A Canterbury Tale (1944)

Un peu barré comme film. Jouer la carte de la singularité, ça passe ou ça casse. Et comme tout est charmant dans le film, il n’y a pas à beaucoup se forcer pour accepter les étrangetés scénaristiques de cet objet non identifié. Il y a pourtant de quoi être un peu perdu entre les fausses pistes, l’enquête improbable menée par une travailleuse agricole, un soldat américain et un autre, anglais, semblant à peine superviser les deux autres pour venir à bout d’un malotru se permettant de foutre de la colle dans les cheveux à la première femme venue ne respectant pas le couvre-feu particulièrement imposé aux femmes dans la ville.

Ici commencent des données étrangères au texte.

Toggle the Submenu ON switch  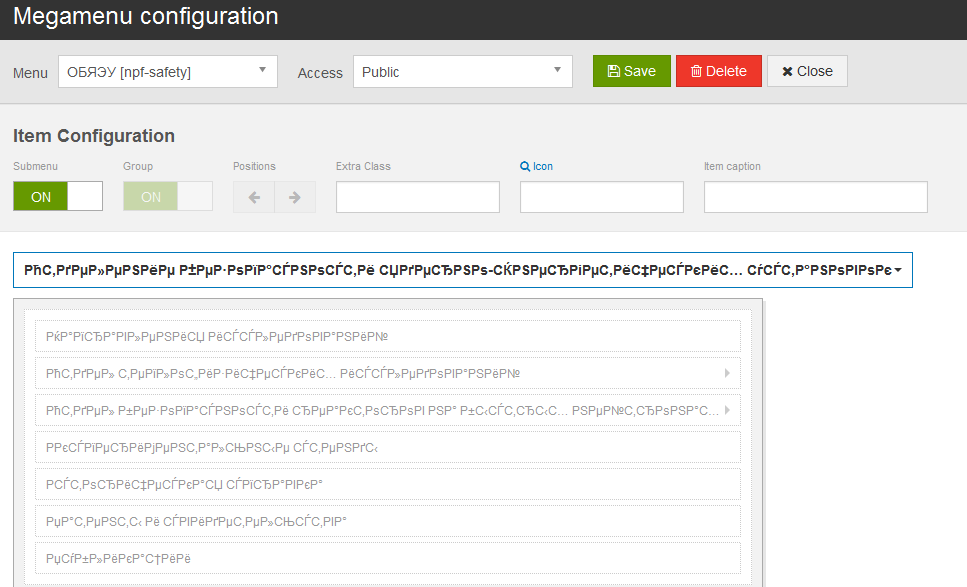[58, 196]
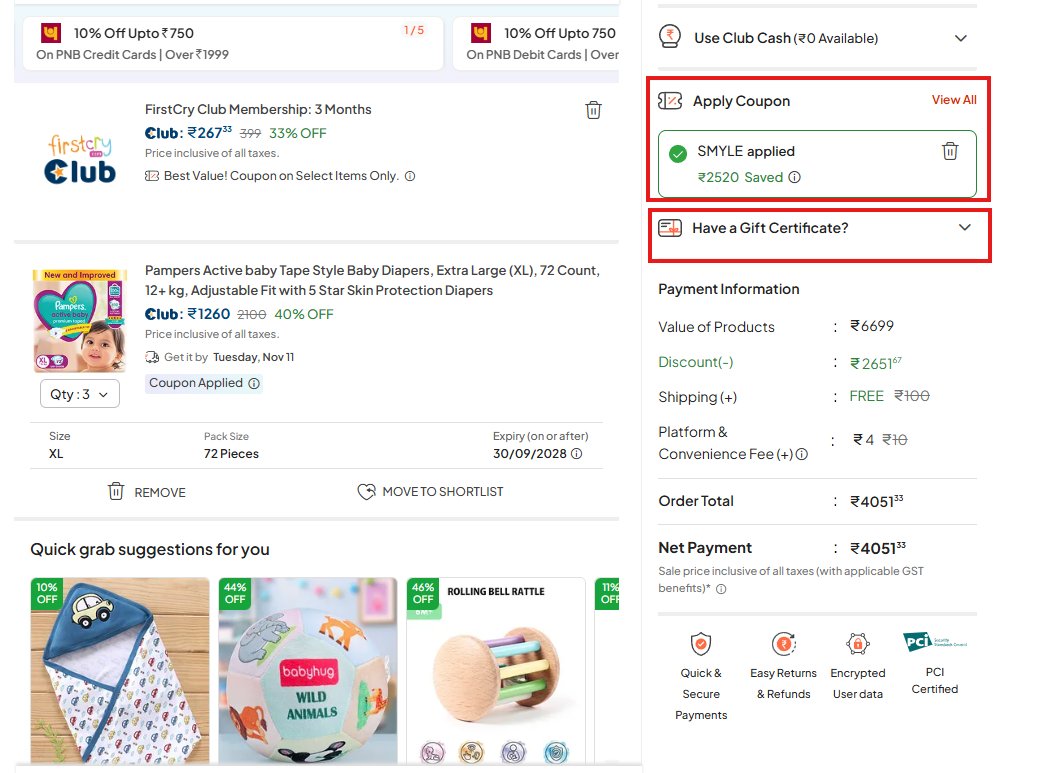Expand the Use Club Cash section
Screen dimensions: 1064x773
click(961, 38)
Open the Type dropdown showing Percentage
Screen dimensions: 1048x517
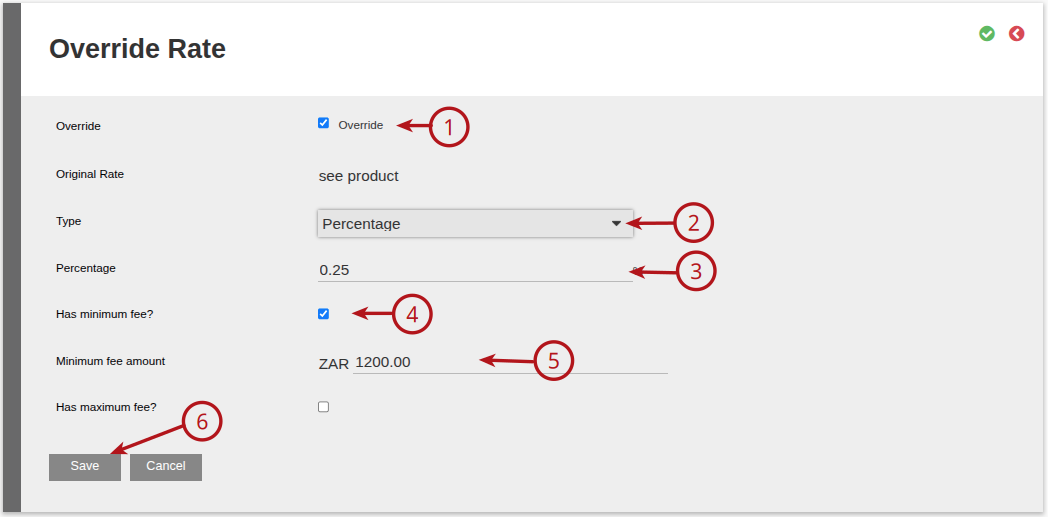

Surtout, ne pas faire du juge ayant édicté cette loi ridicule le premier suspect… On se fout pas mal des incohérences, d’ailleurs, on se fout pas mal de l’histoire. Et paradoxalement, on peut même dire que ce sont toutes ces étrangetés offrant au récit ces situations bizarres (sans la moindre note fantastique ou onirique pourtant) qui donnent au film sa tonalité si singulière. Dans une structure narrative hollywoodienne, tout aurait un but, tous les fils du récit mèneraient à une même logique qui se conclurait au dénouement. Ici, c’est presque même le contraire : on s’attend d’abord à suivre une histoire de rencontre amoureuse des plus banales, alors que la relation entre les deux protagonistes se contentera d’être platonique. Il y aurait même un côté presque naïf, comme dans un film pour enfant, à ne jamais évoquer la possibilité (même entre eux) d’une relation. On y songe peut-être un moment quand le soldat demande la couleur des cheveux de la travailleuse agricole, mais l’étrangeté du film, c’est bien qu’on lance cette piste et n’y revient plus du tout par la suite (la faiblesse narrative devient donc une qualité). Étrangement donc, une fois que l’enquête a été résolue, tout ce petit monde se rend à la cathédrale et chacun vient un peu y trouver ce qu’il attendait et n’espérait plus (c’est le sens de la procession qui avait lieu quatre siècles plus tôt, et connaissant un peu les deux bonhommes à la manœuvre, c’était sans doute le point saillant de leur histoire et le reste n’était que prétexte – un prétexte pour le moins loufoque).